BMI was measured at four subsequent points after enrolment (after two, six, 10, and 14 weeks), so the participant’s recovery was assessed during each of these four distinct time intervals. We calculated the rate of change in BMI during each of these intervals for each participant. To determine whether the rates of change in BMI during the 14 week feeding period differed between the two food groups, we compared the mean change in BMI during each interval for each food group using Student’s t
test.

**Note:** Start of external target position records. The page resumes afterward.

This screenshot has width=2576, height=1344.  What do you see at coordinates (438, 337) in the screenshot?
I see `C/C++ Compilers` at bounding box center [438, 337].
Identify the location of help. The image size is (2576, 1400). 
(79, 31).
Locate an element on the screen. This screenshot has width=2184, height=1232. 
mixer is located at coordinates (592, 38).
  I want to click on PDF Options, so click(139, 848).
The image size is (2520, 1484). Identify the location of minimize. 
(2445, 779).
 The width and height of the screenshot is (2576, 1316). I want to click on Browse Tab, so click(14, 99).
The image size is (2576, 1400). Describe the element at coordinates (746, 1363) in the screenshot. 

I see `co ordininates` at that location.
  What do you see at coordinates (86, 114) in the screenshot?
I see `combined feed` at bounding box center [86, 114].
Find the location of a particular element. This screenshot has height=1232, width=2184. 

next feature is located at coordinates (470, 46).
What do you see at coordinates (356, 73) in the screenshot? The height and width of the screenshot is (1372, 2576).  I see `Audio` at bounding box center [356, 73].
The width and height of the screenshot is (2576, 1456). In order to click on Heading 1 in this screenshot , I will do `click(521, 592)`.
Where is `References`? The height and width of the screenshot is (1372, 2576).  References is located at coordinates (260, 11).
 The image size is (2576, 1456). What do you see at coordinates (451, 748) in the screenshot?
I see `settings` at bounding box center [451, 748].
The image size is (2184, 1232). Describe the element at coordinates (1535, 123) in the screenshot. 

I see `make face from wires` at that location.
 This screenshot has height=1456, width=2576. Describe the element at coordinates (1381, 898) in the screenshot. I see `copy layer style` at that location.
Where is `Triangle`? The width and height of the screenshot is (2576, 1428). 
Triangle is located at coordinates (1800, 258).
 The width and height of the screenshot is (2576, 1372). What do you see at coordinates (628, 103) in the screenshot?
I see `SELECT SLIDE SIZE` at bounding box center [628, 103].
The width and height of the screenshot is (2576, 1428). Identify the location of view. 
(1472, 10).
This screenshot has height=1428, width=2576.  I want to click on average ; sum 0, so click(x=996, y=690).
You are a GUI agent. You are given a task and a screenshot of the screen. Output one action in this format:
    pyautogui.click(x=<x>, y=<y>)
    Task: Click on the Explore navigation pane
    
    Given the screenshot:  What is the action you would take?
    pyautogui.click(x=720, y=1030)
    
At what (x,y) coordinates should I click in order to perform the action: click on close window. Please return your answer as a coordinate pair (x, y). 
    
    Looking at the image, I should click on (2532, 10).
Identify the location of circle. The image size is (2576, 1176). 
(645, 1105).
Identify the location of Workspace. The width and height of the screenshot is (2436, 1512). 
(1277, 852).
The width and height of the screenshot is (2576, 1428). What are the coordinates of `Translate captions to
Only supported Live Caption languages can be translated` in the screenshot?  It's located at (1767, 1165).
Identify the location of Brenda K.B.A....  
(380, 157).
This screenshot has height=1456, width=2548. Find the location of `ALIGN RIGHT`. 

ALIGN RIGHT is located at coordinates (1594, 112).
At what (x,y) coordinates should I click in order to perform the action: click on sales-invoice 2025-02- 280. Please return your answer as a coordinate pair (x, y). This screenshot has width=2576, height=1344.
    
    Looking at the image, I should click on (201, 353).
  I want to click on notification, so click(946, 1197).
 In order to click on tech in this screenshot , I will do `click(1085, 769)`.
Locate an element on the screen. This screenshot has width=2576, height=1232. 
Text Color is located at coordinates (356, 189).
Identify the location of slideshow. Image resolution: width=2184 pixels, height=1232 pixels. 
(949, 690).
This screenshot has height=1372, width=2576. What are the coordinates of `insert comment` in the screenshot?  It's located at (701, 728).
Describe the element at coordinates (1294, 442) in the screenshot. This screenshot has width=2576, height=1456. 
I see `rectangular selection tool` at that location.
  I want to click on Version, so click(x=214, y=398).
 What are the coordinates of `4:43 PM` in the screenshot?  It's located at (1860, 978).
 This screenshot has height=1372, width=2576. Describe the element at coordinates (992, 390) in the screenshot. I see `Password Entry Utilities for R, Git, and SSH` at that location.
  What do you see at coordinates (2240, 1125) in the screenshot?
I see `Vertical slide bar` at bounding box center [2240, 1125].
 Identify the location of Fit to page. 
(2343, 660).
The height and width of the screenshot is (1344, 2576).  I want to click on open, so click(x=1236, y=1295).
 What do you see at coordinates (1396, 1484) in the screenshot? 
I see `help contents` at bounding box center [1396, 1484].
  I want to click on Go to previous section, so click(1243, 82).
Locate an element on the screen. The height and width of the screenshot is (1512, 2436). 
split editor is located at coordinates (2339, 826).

Weight gain during recovery from wasting follows an exponential decay pattern22
; when individuals are more wasted they regain weight faster, and as they approach a normal BMI, the rate of weight gain decreases. Given this, we used the mean values for change in BMI for each food group from this study to determine the shape of the BMI recovery curve, using an exponential modeling program (GraphPad Prism 3.03).
We assessed the association between death and demographic, anthropometric, and immunological characteristics by Cox regression modeling. The covariates considered were sex, age, type of supplementary food, receipt of co-trimoxazole, BMI, fat-free body mass, CD4 count, haemoglobin concentration, and albumin concentration at enrolment. Participants who were given co-trimoxazole as prophylaxis at any time during the study period were considered as having received it in the regression analysis. SPSS version 13.0 (Chicago, IL) statistical software was used.
Participants were stratified into thirds for the three different measures of dietary intake, and we compared the change in BMI for those receiving fortified spread and corn-soy blend between each third to determine whether supplementary feeding was more beneficial among participants with more food insecurity.